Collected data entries
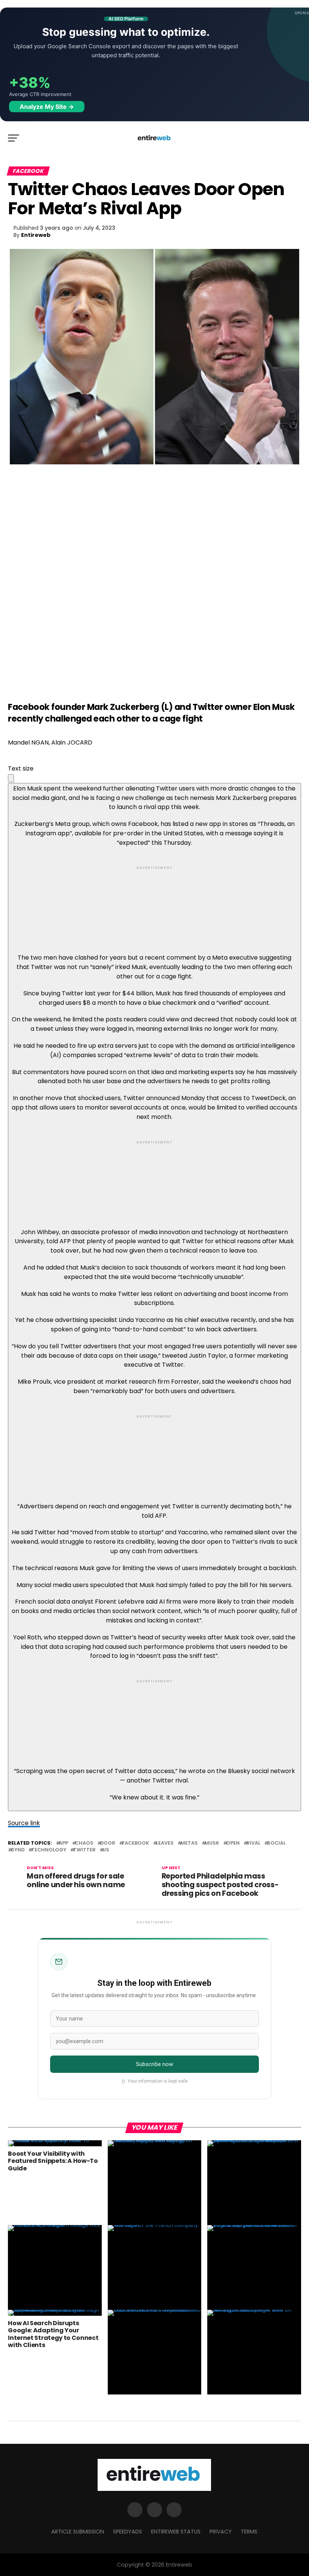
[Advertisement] (154, 903)
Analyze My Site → (47, 106)
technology (48, 1850)
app (63, 1843)
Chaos (84, 1843)
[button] (11, 778)
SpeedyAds (127, 2531)
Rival (253, 1843)
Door (107, 1843)
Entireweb (35, 235)
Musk (212, 1843)
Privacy (221, 2531)
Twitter (84, 1850)
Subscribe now (154, 2064)
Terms (249, 2531)
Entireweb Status (175, 2531)
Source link (24, 1823)
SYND (17, 1850)
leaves (165, 1843)
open (233, 1843)
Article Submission (77, 2531)
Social (276, 1843)
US (105, 1850)
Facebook (135, 1843)
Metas (189, 1843)
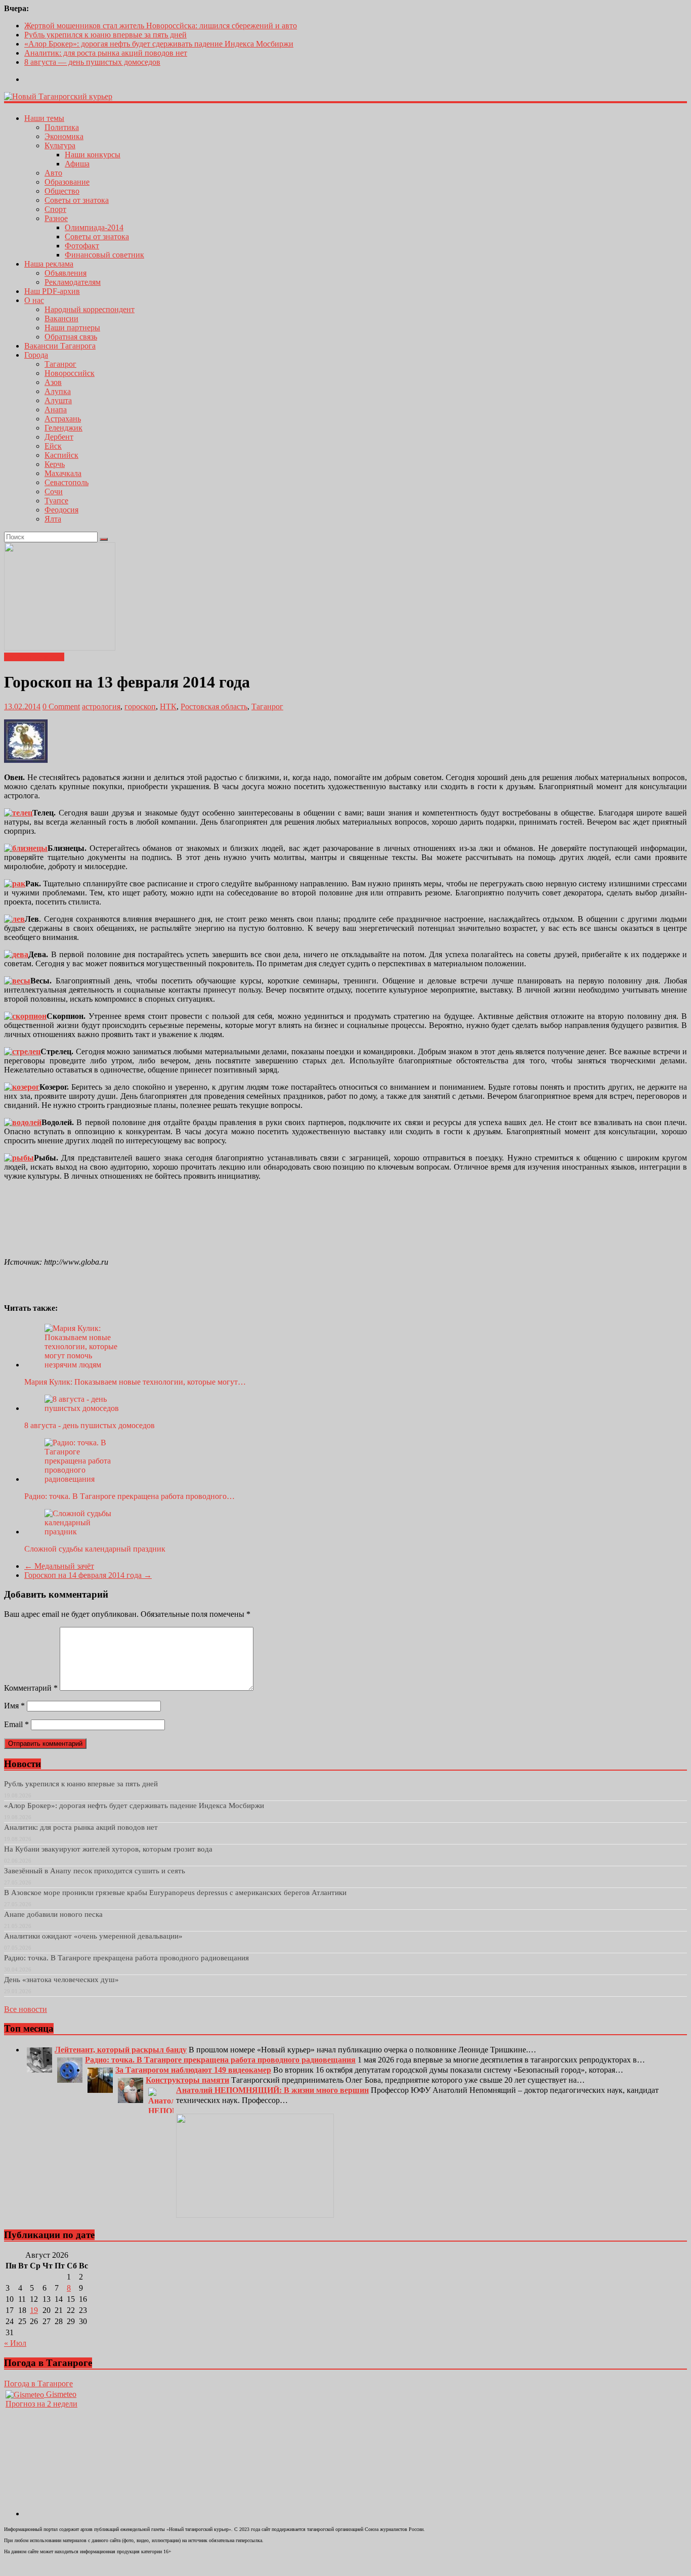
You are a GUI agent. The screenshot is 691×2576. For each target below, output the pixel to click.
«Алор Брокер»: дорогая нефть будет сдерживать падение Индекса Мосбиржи (158, 43)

Work instruction:
Exactly restate the lines from the one holding "Analyze My Site → (47, 106)" to the final line of the records above, including both and excluding pictures.

Answer section:
Analyze My Site → (47, 106)
technology (48, 1850)
app (63, 1843)
Chaos (84, 1843)
[button] (11, 778)
SpeedyAds (127, 2531)
Rival (253, 1843)
Door (107, 1843)
Entireweb (35, 235)
Musk (212, 1843)
Privacy (221, 2531)
Twitter (84, 1850)
Subscribe now (154, 2064)
Terms (249, 2531)
Entireweb Status (175, 2531)
Source link (24, 1823)
SYND (17, 1850)
leaves (165, 1843)
open (233, 1843)
Article Submission (77, 2531)
Social (276, 1843)
US (105, 1850)
Facebook (135, 1843)
Metas (189, 1843)
You are a GUI agent. The screenshot is 691×2576. For each target below, output the pixel to click.
«Алор Брокер»: дорогая нефть будет сдерживать падение Индекса Мосбиржи (158, 43)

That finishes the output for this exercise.